It may seem strange to want to have a question for a motto.  Most of the time we think of heraldic mottos as something aggressive or affirming.  My grandmother's family were Armstrongs, and the motto of that Scottish border clan is Invictus Maneo, or "I remain unvanquished!"  It is typical for a motto to be a strong, affirmative statement.  So why a question?

It is because I think this just may be one of the most important questions any of us could ever consider.  To me, it ranks up there with the question, "Who do you say that I am?" which Jesus asks the disciples (Mt 16:15).  That is a vitally important question.  Each of us must make up our minds about who we believe Jesus to be.  As I wrote in my reflection last week, Christ is either a lunatic, a liar, or the Divine Son of God.  And if He is the Divine Son of God, then we really ought to be paying close attention to what He has to say.

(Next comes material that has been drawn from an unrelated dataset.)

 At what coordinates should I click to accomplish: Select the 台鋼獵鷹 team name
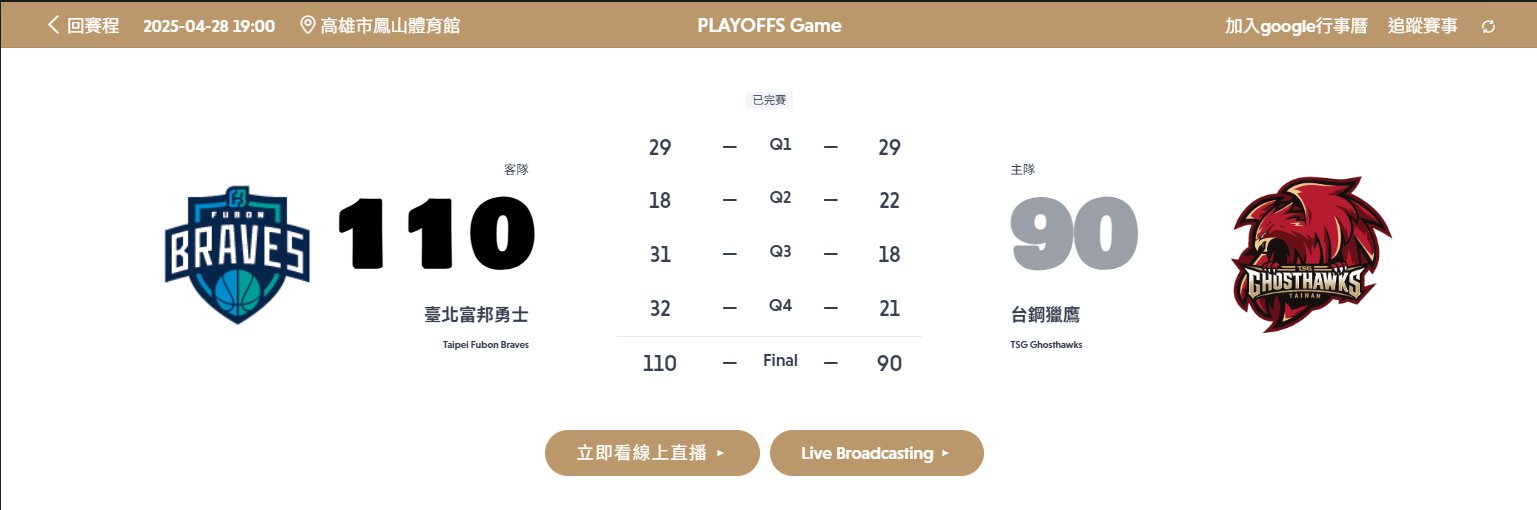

I think that Peter's question in today's reading is just as important, especially considered in context.  If you recall  the past few Sunday's readings, Jesus has been preaching quite emphatically that to have eternal life we must eat His body and drink His blood.  A gruesome thought!  Jesus persists in reiterating that His flesh is true food and His blood true drink, using words like "Amen, amen," or "verily, verily," or "truly, truly" (depending on the translation you read).  It is painfully clear that Jesus means what He says and wants us to understand how important this teaching is.

But the disciples who heard Jesus preach said, "This saying is hard; who can accept it?" The gospel tells us that "many of his disciples returned to their former way of life and no longer accompanied him" (Jn 6:66).  They abandon Jesus because they could not accept what He was telling them.  All but the twelve.  (Or more accurately, the eleven.  Judas decides to betray Jesus at this time (Jn 6:71), though he remains with the Apostles).


Jesus asks the Apostles if they, too, will leave.  But  Peter answers for them all by simply saying, "Lord, to whom would we go?  You have the words of eternal life. We have come to believe and are convinced that You are the Holy One of God."

I love Peter's answer for how it expresses both the weakness of human understanding and the strength of faith.  You can tell by these words that Peter has no better understanding of what Jesus means by "eat my flesh" and "drink my blood" than any of the other disciples who chose to abandon Christ. But while Peter doesn't understand the meaning of Jesus' words, he knows Jesus.  The difference between him and those who walked away is that Peter trusts Jesus.  He has faith.

The Catechism teaches us that faith is both a gift from God (CCC 153) and also a human act (CCC 154).  Faith can be described as a wonderful cooperation of the human intellect and the Divine will.   But sometimes our intellect and our wills can fail us.  Sometimes we may encounter difficulties in our faith.  Many Christians, especially those of a college age who are starting to come to an adult appreciation of the faith, will experience doubt -- or what they call doubt.

It is helpful to clarify the difference between true doubt and a difficulty in belief.  A difficulty is a question or a struggle to accept something.  The willingness is there, but the understanding is lacking.  A true doubt, however, is a more cynical denial of the faith.  Think of it as the difference between saying, How can this be so? and This cannot be so!  Blessed John Henry Newman once said, "Ten thousand difficulties do not make one doubt."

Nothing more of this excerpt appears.